Collected data entries:
+===+

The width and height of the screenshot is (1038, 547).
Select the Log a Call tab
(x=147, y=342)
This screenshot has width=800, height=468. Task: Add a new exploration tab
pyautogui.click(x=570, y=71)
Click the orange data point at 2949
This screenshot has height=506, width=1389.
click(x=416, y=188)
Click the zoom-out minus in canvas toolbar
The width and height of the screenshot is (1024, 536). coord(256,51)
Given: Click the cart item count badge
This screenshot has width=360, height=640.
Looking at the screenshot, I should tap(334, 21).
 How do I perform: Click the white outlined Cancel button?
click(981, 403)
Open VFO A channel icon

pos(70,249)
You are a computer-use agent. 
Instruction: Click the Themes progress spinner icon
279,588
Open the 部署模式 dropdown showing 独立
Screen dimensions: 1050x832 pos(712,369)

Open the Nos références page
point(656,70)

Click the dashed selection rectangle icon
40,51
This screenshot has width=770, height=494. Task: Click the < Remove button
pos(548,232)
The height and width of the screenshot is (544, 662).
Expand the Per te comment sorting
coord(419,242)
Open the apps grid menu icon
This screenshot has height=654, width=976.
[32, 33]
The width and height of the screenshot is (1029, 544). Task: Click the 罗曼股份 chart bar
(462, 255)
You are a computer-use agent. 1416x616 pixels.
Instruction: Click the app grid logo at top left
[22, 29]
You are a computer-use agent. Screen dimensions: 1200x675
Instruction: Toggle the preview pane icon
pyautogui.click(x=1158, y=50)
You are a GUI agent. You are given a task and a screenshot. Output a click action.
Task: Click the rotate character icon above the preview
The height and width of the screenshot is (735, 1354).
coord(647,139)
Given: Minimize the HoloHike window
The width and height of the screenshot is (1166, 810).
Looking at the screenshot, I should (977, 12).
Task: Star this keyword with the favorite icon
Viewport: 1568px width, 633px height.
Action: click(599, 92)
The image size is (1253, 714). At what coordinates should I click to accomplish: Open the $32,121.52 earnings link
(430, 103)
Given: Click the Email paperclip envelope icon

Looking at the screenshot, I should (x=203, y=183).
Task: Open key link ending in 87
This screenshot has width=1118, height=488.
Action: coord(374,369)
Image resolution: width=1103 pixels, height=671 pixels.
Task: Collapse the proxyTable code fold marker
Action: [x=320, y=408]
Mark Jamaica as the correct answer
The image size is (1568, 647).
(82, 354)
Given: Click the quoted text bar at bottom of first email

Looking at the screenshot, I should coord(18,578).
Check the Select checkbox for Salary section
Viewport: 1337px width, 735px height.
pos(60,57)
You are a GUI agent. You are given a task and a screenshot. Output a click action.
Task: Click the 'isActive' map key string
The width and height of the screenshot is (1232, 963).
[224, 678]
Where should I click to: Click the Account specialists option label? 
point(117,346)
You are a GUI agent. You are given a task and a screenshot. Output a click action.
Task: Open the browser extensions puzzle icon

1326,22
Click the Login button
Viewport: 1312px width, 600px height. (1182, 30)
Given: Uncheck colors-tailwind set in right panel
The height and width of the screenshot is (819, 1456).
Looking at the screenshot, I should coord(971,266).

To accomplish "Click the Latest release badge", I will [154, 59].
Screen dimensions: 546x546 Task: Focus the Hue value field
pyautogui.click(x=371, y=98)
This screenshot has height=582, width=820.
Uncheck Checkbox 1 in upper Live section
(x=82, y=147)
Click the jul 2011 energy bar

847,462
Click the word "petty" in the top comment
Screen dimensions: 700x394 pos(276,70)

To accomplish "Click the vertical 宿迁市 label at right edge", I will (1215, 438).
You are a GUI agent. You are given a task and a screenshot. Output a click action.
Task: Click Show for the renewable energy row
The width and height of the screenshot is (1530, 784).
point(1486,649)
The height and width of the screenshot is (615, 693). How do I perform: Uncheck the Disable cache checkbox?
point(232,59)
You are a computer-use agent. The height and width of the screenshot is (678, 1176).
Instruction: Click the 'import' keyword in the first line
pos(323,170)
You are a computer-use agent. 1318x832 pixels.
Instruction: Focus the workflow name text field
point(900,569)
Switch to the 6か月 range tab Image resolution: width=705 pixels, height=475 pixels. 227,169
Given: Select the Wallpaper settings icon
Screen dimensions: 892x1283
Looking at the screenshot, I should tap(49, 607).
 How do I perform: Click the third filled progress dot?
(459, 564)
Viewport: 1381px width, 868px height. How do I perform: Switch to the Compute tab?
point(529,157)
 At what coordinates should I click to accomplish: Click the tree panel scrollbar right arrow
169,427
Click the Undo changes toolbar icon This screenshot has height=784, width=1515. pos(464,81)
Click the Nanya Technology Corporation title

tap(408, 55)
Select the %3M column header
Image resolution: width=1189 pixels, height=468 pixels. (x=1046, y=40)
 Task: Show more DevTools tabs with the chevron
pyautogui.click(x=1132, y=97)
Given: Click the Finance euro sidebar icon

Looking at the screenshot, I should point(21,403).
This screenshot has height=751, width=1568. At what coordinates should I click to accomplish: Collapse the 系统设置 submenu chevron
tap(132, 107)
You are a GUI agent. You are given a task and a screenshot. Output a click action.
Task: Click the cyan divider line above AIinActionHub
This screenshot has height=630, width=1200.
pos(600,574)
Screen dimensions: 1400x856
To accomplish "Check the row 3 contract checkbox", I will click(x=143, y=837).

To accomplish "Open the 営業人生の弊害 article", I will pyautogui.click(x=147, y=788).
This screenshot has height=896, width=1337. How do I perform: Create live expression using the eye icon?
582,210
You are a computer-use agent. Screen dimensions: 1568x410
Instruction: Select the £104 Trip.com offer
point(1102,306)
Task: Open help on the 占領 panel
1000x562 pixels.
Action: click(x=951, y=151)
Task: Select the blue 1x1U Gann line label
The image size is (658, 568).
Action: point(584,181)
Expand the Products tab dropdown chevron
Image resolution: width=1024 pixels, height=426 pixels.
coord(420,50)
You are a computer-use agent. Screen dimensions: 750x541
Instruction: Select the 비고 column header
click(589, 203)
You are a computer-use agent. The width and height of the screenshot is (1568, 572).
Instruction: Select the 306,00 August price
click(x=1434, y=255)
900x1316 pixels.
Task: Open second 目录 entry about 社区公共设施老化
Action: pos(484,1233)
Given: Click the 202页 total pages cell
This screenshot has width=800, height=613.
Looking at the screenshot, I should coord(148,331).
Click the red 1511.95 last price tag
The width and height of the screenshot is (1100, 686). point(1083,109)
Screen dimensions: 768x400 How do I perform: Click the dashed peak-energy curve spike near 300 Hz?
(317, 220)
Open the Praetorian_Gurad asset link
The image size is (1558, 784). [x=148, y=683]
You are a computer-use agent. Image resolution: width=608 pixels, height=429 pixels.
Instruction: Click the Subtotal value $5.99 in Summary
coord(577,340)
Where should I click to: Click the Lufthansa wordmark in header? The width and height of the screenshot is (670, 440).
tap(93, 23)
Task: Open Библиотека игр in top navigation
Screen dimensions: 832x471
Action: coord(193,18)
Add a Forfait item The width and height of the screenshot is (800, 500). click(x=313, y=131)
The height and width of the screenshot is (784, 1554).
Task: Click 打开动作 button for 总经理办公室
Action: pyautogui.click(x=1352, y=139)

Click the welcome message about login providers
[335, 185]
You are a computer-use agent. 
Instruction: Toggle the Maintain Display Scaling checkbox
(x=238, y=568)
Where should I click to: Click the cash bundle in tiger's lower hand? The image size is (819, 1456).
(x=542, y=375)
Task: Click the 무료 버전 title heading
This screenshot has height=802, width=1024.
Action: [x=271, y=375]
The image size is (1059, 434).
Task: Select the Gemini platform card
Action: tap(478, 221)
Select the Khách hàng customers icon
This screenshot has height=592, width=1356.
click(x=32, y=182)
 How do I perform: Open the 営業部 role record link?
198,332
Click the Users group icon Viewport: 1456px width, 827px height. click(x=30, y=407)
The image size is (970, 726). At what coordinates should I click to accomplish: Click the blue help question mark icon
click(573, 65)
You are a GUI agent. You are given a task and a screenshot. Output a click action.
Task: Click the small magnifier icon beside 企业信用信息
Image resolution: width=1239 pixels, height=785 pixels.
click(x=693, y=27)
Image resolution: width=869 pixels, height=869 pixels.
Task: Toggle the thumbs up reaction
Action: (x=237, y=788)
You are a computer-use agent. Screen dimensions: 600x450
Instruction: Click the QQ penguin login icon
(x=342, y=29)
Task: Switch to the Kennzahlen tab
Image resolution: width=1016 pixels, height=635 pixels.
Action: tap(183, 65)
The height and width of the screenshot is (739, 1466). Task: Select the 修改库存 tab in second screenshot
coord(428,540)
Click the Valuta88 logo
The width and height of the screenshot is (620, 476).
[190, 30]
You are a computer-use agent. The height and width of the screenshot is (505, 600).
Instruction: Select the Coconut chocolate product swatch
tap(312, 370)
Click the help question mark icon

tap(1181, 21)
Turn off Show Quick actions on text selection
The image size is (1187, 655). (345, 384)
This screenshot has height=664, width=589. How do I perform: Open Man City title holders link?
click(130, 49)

+===+

_ACTIVITY_. In the records, find every line that has the string "computer" and copy it.

_ANSWER AREA_.
You are a computer-use agent. 
You are a computer-use agent. 1416x616 pixels.
You are a computer-use agent. Screen dimensions: 1200x675
You are a computer-use agent. The height and width of the screenshot is (678, 1176).
You are a computer-use agent. 1318x832 pixels.
You are a computer-use agent. Screen dimensions: 1568x410
You are a computer-use agent. Screen dimensions: 750x541
You are a computer-use agent. The width and height of the screenshot is (1568, 572).
You are a computer-use agent. Image resolution: width=608 pixels, height=429 pixels.
You are a computer-use agent. 
You are a computer-use agent. Screen dimensions: 600x450
You are a computer-use agent. The height and width of the screenshot is (505, 600).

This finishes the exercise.